*** Opening of Records shown ***
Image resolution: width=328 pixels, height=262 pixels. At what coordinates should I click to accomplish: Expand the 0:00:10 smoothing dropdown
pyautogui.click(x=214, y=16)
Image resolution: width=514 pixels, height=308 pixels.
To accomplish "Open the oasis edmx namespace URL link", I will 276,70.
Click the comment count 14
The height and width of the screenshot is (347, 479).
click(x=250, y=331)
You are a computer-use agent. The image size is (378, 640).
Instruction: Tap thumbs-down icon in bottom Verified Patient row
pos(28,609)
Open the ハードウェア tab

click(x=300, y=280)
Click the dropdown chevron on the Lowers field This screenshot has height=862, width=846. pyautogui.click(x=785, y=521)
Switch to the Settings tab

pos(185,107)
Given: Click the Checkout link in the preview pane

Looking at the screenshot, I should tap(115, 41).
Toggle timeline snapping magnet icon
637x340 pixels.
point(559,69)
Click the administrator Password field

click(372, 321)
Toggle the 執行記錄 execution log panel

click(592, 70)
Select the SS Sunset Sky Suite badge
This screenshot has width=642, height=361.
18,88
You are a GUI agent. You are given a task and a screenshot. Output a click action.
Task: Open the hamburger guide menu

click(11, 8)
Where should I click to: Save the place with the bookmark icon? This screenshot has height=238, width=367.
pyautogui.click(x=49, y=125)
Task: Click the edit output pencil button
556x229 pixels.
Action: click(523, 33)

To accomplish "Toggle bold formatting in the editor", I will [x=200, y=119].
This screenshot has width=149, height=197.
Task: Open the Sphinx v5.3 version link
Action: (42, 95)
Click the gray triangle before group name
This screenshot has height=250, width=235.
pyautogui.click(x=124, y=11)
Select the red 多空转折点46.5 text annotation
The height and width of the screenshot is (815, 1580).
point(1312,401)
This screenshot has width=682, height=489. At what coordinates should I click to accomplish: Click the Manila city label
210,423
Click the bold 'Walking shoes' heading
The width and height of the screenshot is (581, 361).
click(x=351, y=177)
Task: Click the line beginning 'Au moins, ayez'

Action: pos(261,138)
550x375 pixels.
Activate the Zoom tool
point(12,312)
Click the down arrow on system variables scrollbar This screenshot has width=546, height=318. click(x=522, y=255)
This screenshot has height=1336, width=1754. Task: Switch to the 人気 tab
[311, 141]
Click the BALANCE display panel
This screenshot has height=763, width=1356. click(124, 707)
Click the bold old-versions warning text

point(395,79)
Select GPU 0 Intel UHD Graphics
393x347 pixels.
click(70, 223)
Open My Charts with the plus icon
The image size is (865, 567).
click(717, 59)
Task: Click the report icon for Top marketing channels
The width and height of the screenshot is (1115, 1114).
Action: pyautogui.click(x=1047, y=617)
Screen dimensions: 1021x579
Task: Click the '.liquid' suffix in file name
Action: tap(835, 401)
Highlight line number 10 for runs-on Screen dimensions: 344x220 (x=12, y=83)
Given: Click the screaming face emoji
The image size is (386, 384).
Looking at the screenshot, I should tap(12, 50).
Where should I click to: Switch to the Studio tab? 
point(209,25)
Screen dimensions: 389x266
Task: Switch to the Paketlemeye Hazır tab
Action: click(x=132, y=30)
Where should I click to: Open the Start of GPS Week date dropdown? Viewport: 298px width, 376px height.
*** Close of Records shown ***
## Problem description
Would you copy, word for word, only the lines from the start of the listing to the one that contains "Image resolution: width=514", both included?

## Exercise output
Image resolution: width=328 pixels, height=262 pixels. At what coordinates should I click to accomplish: Expand the 0:00:10 smoothing dropdown
pyautogui.click(x=214, y=16)
Image resolution: width=514 pixels, height=308 pixels.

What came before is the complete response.